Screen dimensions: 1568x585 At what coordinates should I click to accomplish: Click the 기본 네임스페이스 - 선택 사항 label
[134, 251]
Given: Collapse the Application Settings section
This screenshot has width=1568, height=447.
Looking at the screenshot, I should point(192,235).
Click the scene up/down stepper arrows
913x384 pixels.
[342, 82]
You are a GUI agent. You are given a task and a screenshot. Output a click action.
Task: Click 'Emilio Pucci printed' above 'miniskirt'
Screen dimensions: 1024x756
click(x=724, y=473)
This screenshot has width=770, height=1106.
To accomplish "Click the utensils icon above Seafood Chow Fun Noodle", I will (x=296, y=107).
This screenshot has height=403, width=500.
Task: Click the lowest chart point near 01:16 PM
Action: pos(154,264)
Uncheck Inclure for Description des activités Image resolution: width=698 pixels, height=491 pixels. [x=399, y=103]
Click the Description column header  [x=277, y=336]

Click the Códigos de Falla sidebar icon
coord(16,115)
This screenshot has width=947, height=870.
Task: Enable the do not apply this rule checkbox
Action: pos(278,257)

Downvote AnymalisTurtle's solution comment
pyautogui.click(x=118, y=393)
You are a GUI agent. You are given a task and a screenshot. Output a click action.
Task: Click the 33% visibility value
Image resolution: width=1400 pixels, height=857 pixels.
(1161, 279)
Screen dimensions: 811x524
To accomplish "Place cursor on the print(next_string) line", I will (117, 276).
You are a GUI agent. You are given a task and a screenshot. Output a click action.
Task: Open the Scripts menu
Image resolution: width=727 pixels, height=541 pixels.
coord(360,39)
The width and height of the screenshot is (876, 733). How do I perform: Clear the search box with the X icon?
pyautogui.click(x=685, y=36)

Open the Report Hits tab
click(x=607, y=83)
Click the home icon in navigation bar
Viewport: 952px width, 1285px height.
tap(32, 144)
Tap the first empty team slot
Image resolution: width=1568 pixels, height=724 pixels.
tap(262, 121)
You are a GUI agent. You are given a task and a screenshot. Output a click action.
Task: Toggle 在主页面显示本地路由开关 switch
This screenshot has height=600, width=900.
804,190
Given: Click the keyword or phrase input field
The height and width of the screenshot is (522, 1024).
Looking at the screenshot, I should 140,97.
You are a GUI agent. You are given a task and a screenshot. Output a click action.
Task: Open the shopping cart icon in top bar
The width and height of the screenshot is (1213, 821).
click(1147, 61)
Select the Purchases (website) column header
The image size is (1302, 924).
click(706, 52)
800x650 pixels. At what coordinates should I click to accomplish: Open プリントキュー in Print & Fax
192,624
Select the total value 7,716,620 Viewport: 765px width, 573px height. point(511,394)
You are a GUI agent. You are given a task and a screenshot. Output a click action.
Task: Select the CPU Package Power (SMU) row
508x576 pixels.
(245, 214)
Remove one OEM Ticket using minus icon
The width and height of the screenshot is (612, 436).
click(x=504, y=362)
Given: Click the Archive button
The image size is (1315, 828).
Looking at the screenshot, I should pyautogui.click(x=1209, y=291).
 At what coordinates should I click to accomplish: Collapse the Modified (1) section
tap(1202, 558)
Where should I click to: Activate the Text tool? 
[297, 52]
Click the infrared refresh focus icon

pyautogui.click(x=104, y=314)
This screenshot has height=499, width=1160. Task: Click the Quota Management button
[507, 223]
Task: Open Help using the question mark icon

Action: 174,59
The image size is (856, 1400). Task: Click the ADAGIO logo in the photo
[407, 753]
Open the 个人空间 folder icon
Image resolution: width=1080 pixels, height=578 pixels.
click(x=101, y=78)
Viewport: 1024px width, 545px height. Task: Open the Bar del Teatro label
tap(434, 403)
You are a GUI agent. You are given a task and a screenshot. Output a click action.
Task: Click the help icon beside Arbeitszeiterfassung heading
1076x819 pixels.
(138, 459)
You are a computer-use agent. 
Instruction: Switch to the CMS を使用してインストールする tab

^^^^

DESCRIPTION OF THE TASK:
Output all of the data again. Match it exactly.

OUTPUT FOR THIS TASK:
Screen dimensions: 1568x585 At what coordinates should I click to accomplish: Click the 기본 네임스페이스 - 선택 사항 label
[134, 251]
Given: Collapse the Application Settings section
This screenshot has width=1568, height=447.
Looking at the screenshot, I should point(192,235).
Click the scene up/down stepper arrows
913x384 pixels.
[342, 82]
You are a GUI agent. You are given a task and a screenshot. Output a click action.
Task: Click 'Emilio Pucci printed' above 'miniskirt'
Screen dimensions: 1024x756
click(x=724, y=473)
This screenshot has width=770, height=1106.
To accomplish "Click the utensils icon above Seafood Chow Fun Noodle", I will (x=296, y=107).
This screenshot has height=403, width=500.
Task: Click the lowest chart point near 01:16 PM
Action: pos(154,264)
Uncheck Inclure for Description des activités Image resolution: width=698 pixels, height=491 pixels. [x=399, y=103]
Click the Description column header  [x=277, y=336]

Click the Códigos de Falla sidebar icon
coord(16,115)
This screenshot has width=947, height=870.
Task: Enable the do not apply this rule checkbox
Action: pos(278,257)

Downvote AnymalisTurtle's solution comment
pyautogui.click(x=118, y=393)
You are a GUI agent. You are given a task and a screenshot. Output a click action.
Task: Click the 33% visibility value
Image resolution: width=1400 pixels, height=857 pixels.
(1161, 279)
Screen dimensions: 811x524
To accomplish "Place cursor on the print(next_string) line", I will (117, 276).
You are a GUI agent. You are given a task and a screenshot. Output a click action.
Task: Open the Scripts menu
Image resolution: width=727 pixels, height=541 pixels.
coord(360,39)
The width and height of the screenshot is (876, 733). How do I perform: Clear the search box with the X icon?
pyautogui.click(x=685, y=36)

Open the Report Hits tab
click(x=607, y=83)
Click the home icon in navigation bar
Viewport: 952px width, 1285px height.
tap(32, 144)
Tap the first empty team slot
Image resolution: width=1568 pixels, height=724 pixels.
tap(262, 121)
You are a GUI agent. You are given a task and a screenshot. Output a click action.
Task: Toggle 在主页面显示本地路由开关 switch
This screenshot has height=600, width=900.
804,190
Given: Click the keyword or phrase input field
The height and width of the screenshot is (522, 1024).
Looking at the screenshot, I should 140,97.
You are a GUI agent. You are given a task and a screenshot. Output a click action.
Task: Open the shopping cart icon in top bar
The width and height of the screenshot is (1213, 821).
click(1147, 61)
Select the Purchases (website) column header
The image size is (1302, 924).
click(706, 52)
800x650 pixels. At what coordinates should I click to accomplish: Open プリントキュー in Print & Fax
192,624
Select the total value 7,716,620 Viewport: 765px width, 573px height. point(511,394)
You are a GUI agent. You are given a task and a screenshot. Output a click action.
Task: Select the CPU Package Power (SMU) row
508x576 pixels.
(245, 214)
Remove one OEM Ticket using minus icon
The width and height of the screenshot is (612, 436).
click(x=504, y=362)
Given: Click the Archive button
The image size is (1315, 828).
Looking at the screenshot, I should pyautogui.click(x=1209, y=291).
 At what coordinates should I click to accomplish: Collapse the Modified (1) section
tap(1202, 558)
Where should I click to: Activate the Text tool? 
[297, 52]
Click the infrared refresh focus icon

pyautogui.click(x=104, y=314)
This screenshot has height=499, width=1160. Task: Click the Quota Management button
[507, 223]
Task: Open Help using the question mark icon

Action: 174,59
The image size is (856, 1400). Task: Click the ADAGIO logo in the photo
[407, 753]
Open the 个人空间 folder icon
Image resolution: width=1080 pixels, height=578 pixels.
click(x=101, y=78)
Viewport: 1024px width, 545px height. Task: Open the Bar del Teatro label
tap(434, 403)
You are a GUI agent. You are given a task and a screenshot. Output a click action.
Task: Click the help icon beside Arbeitszeiterfassung heading
1076x819 pixels.
(138, 459)
You are a computer-use agent. 
Instruction: Switch to the CMS を使用してインストールする tab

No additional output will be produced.